Yesterday we started in on Trumbo, the new movie, directed by Jay Roach, that makes a hero out of blacklisted screenwriter Dalton Trumbo (1905-76). As we’ve already said, Trumbo was no hero. Here, very briefly, is why.
In the 1930s, Trumbo was a staunch anti-fascist who supported the Loyalist struggle in Spain and who hoped for a united Western front against Hitler. When the Soviets and Germans became allies in August 1939, Trumbo, in perfect accord with the Kremlin line, dropped his disdain for Nazis down the memory hole and transformed himself into an ardent pacifist – as reflected in his novel Johnny Got His Gun, which depicted war (for any cause) as the ultimate evil. Then, in June 1941, when Hitler invaded the USSR, Trumbo’s pacifism disappeared instantly; he called for the U.S. to enter the war on the Soviet side and, after Pearl Harbor, banged out rah-rah war films such as A Guy Named Joe and Thirty Seconds over Tokyo.
In short, what mattered to him throughout was not the well-being of his own country or the cause of freedom, but the survival of Stalinism – period.
His devotion to the Soviet Union continued after the war. He despised Churchill’s 1946 “Iron Curtain” speech, which he described as a vile expression of fascism. In 1950, when the Communists in North Korea attacked the South, he took the side of the aggressors.
During the 1950s, because of the blacklist, he was obliged to write scripts under fake names or friends’ names; two of them, for Roman Holiday (1954) and The Brave One (1957), won Oscars. In 1960, when Kirk Douglas’s Spartacus and Otto Preminger’s Exodus were released, both carrying his screenwriting credit, the blacklist was finally broken.
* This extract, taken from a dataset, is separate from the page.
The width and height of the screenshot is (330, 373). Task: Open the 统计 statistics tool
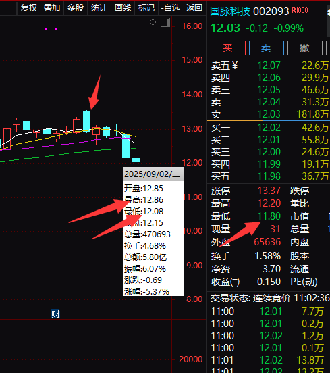coord(99,8)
We’re not here to defend the blacklist. Some of those whose careers it damaged weren’t Communists at all. But what about the Communists, such as Trumbo? Was a House committee the proper venue in which to address their nefarious activity? Was an industry blacklist a defensible response to it? Tough questions; honorable people can disagree. But certain facts are beyond doubt. As Allan H. Ryskind’s book Hollywood Traitors makes clear, card-carrying Party members were, in a very real sense, active agents of an unfriendly and totalitarian foreign power. In the years prior to the institution of the blacklist, they’d done their best – both in the unions and in the studios themselves – to maximize their own power in the film industry, neutralize their ideological opponents, and use American motion pictures, to the greatest practicable extent, as vehicles for Communist propaganda. In other words, they tried to do to their non-Communist colleagues essentially what HUAC ended up doing to them.